• EXERCISES
• 1. Answer these questions using the interview with Viktoriia Yefimenko:
(a) Which publication spoke with her?
(b) What position does she hold, and at which company?
(c) Once a business reaches a certain scale, which four things does communication directly affect, according to her?
• 2. In the interview with Viktoriia Yefimenko, which things does she say can be controlled from one place with a centralised communications hub? List all of them.
• 3. Continue the interview with Viktoriia Yefimenko about centralised communications from the point where it stops.

• TEXT SECTION
START
Viktoriia Yefimenko, Comms Hub: “The companies that scale successfully understand that communications are a critical infrastructure”

Viktoriia Yefimenko, CEO of Communications Hub.
Viktoriia Yefimenko, CEO of Communications Hub.

Focus Gaming News spoke with Communications Hub CEO Viktoriia Yefimenko to discuss why centralised communication infrastructure is essential for scaling businesses to maintain integrity and long-term delivery trust.

Exclusive interview.- As digital-first businesses grow faster and operate across more markets, communication has quietly become one of their most fragile dependencies. Focus Gaming News sat down with Communications Hub CEO Viktoriia Yefimenko to talk about why centralised communication is no longer optional, where fast-scaling companies go wrong and what “integrity” really means when millions of messages are on the line.

Many companies still treat communications as a collection of tools. Why do you believe a centralised communications hub has become a business-critical layer rather than a technical convenience?

For a long time, communications were treated as something tactical: a way to send notifications, confirmations or marketing messages. But once a business reaches a certain scale, communication stops being a function and starts becoming a system that directly affects revenue, compliance, customer trust and operational speed.

A centralised communications hub enables a very important shift in mindset – from simply sending messages to designing communication outcomes. When you can control routing, reliability, analytics and fallback logic from one place, communication becomes predictable and measurable. At that point, it’s no longer a technical convenience. It’s business-critical infrastructure that leadership needs to understand and trust.
END
• DATA EXTRACT
START
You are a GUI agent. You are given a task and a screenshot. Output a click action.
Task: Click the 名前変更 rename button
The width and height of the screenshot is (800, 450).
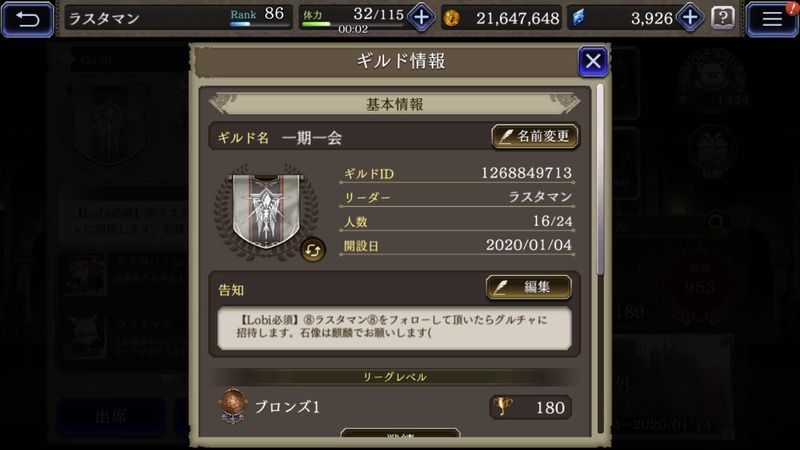[x=535, y=136]
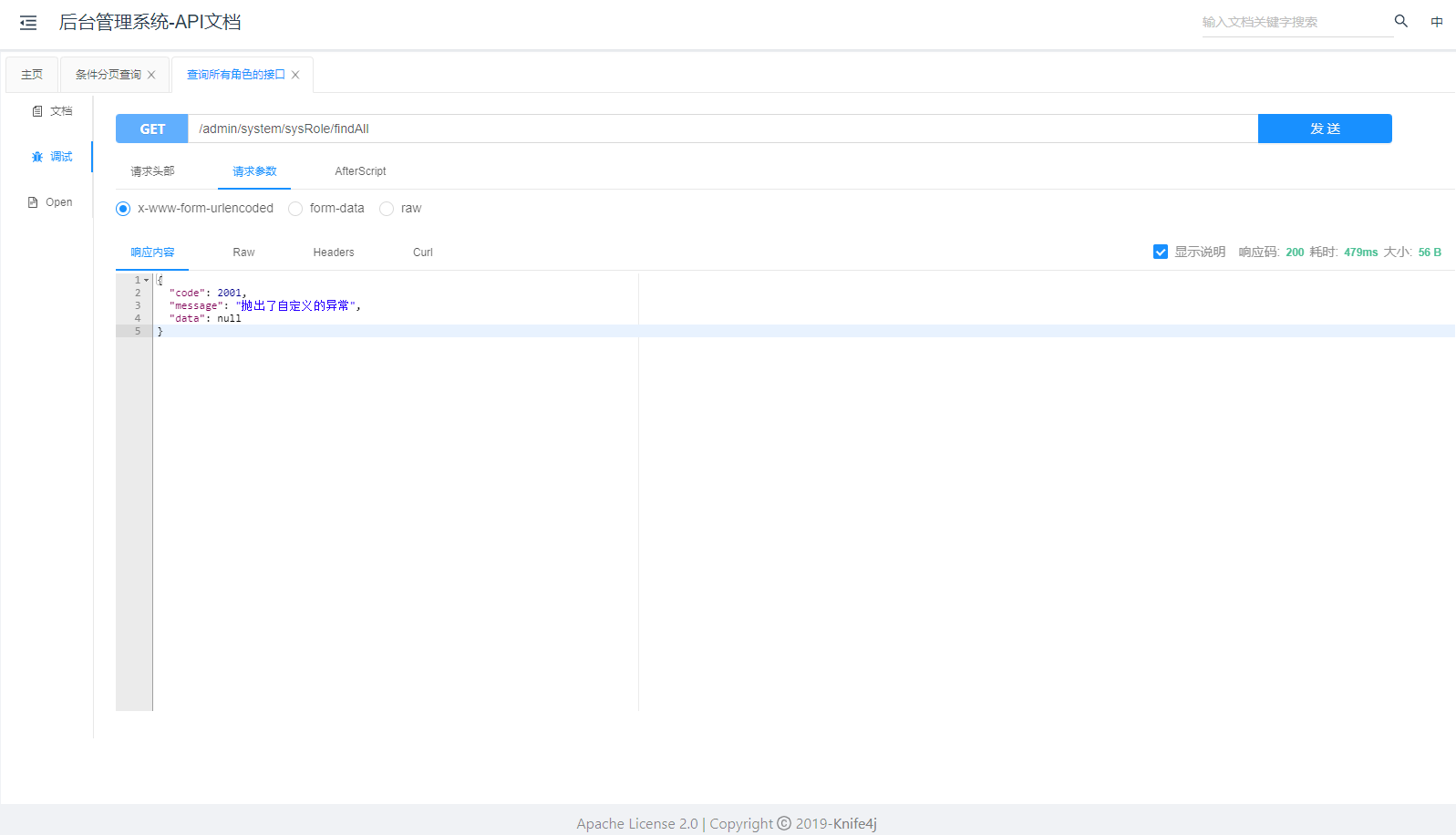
END
• ANSWERS FOR THIS EXERCISE
• 1.
(a) Focus Gaming News
(b) CEO of Communications Hub
(c) Revenue, compliance, customer trust and operational speed

• 2.
- Routing
- Reliability
- Analytics
- Fallback logic

• 3.
ICE brings together fast-moving industries like igaming, fintech and e-commerce. From your perspective, what’s the biggest communication mistake these sectors keep repeating as they scale?

The most common mistake is fragmentation. As companies expand into new geos or experiment with new channels, they tend to add point solutions one by one – one provider for a specific country, another for a new channel, a third for backup. On paper, it looks flexible, but in reality, it creates lock-in, operational drag, inconsistent data and a lot of hidden complexity.

Over time, scaling actually becomes harder, not easier. Teams spend more time maintaining the stack than improving the experience. What often gets overlooked is that sustainable growth requires a unified communication layer – one system that can flex across channels and regions without rebuilding everything each time. Without that foundation, speed slows down, and trust, both internal and external, starts to erode.

Communications Hub talks a lot about integrity and reliability. In practical terms, what does “communication integrity” actually mean for a business sending millions of messages a day?

When you’re sending millions of messages daily, integrity is about control and transparency. It means every message is delivered exactly as intended – to the right recipient, at the right time, through the right route and that the business can prove it.

Practically, this comes down to a few core things: no silent loss or manipulation of traffic, deterministic routing and failover that are explainable and auditable, and end-to-end traceability so every message can be tracked, reconciled, and reported on. Just as importantly, reliability has to remain consistent as volume grows. Integrity is what allows a company to treat its communication layer as core infrastructure, not as a black box it hopes will work.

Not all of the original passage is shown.